La guérilla kurde du Parti des travailleurs du Kurdistan (PKK) jure de ne «jamais abandonner» les Kurdes de Syrie face à l'offensive de l'armée syrienne, a affirmé mardi un haut responsable de l'organisation Murat Karayilan à l'agence de presse ANF, proche du mouvement.
«Sachez que nous ne vous abandonnerons jamais. Quel qu'en soit le prix, nous ne vous laisserons jamais seuls. Dans ce processus, nous, le peuple kurde tout entier et le mouvement, ferons tout ce qui est nécessaire», a-t-il dit en s'adressent aux Kurdes syriens.
«Ces attaques contre le Kurdistan du Rojava (dans le nord-est de la Syrie, NDLR) ne visent pas seulement cette région, mais l'ensemble du Kurdistan» estime-t-il en dénonçant «une tentative de saper le processus initié par le leader Apo au Kurdistan du Nord», en référence au processus de paix initié par Ankara avec le chef historique du PKK, Abullah Öcalan, «Apo» (oncle) pour ses partisans.
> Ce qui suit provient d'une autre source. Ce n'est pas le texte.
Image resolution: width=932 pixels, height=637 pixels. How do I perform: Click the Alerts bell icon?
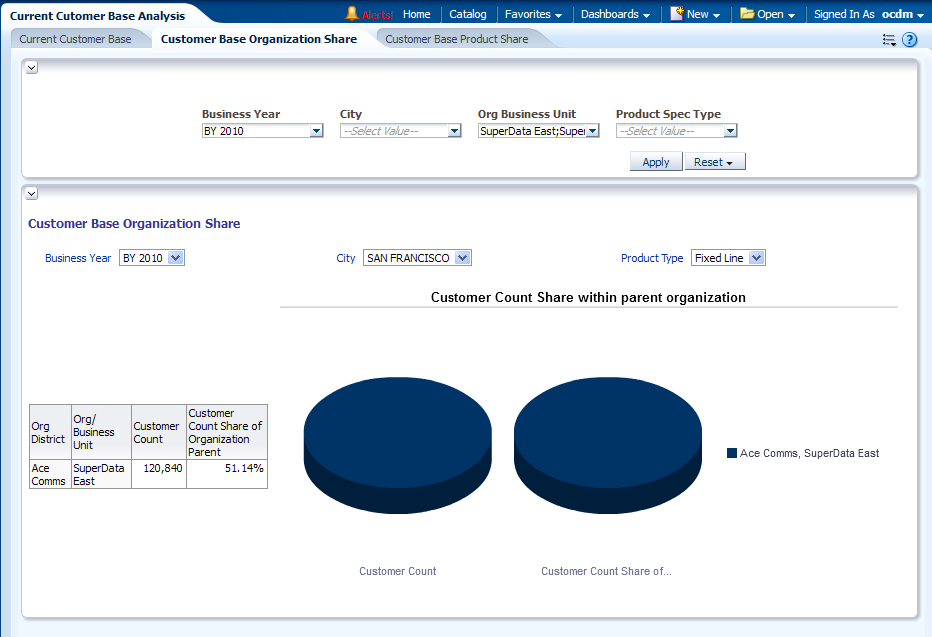[352, 14]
Abullah Öcalan est détenu depuis 1999 au large d'Istanbul.
Accusé de soutenir l'offensive syrienne
Proche allié de la nouvelle direction syrienne qui a renversé en décembre 2024 Bachar al-Assad, le gouvernement turc est engagé depuis plus d'un an dans une tentative de règlement négocié avec les combattants du PKK.
Le responsable kurde, Murat Karayilan, accuse les autorités de Damas, la Turquie et l'organisation Etat islamique (EI) de soutenir l'offensive syrienne «dans le cadre d'un accord international».
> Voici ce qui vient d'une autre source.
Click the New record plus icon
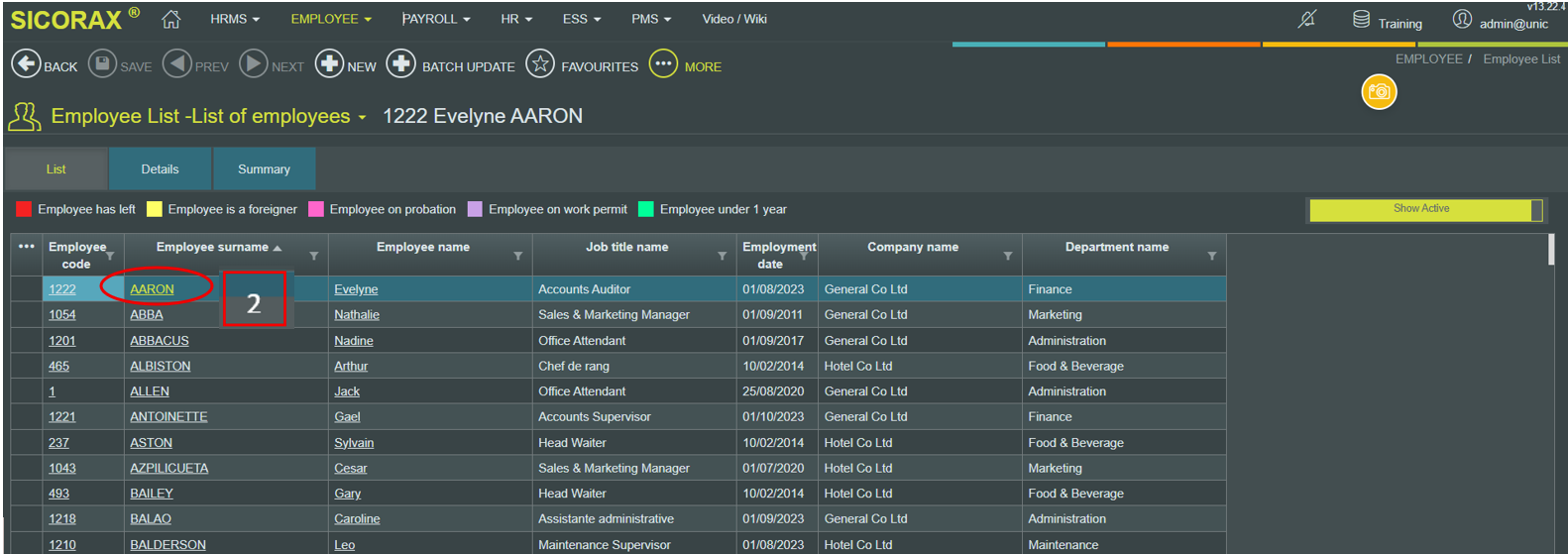The width and height of the screenshot is (1568, 555). pos(329,64)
«Daech (acronyme arabe de l'EI, nldr) joue un rôle prépondérant parmi les agresseurs. Cette décision des puissances internationales, leur attitude consistant à permettre ces attaques, restera une tâche indélébile pour les États-Unis, le Royaume-Uni, l'Allemagne, la France et les autres États membres de la coalition internationale», qui s'était mobilisés contre les jihadistes, dénonce-t-il.
Lundi, malgré le froid et la neige, quelque 600 personnes se sont rassemblées à Diyabarkir (sud-est), principale ville à majorité kurde du pays, pour protester contre l'offensive de Damas, avant d'être dispersés sans ménagement par la police. Le parti pro-kurde DEM, troisième force du Parlement turc, a appelé à un rassemblement mardi dans la ville de Nusaybin, située sur la frontière turco-syrienne.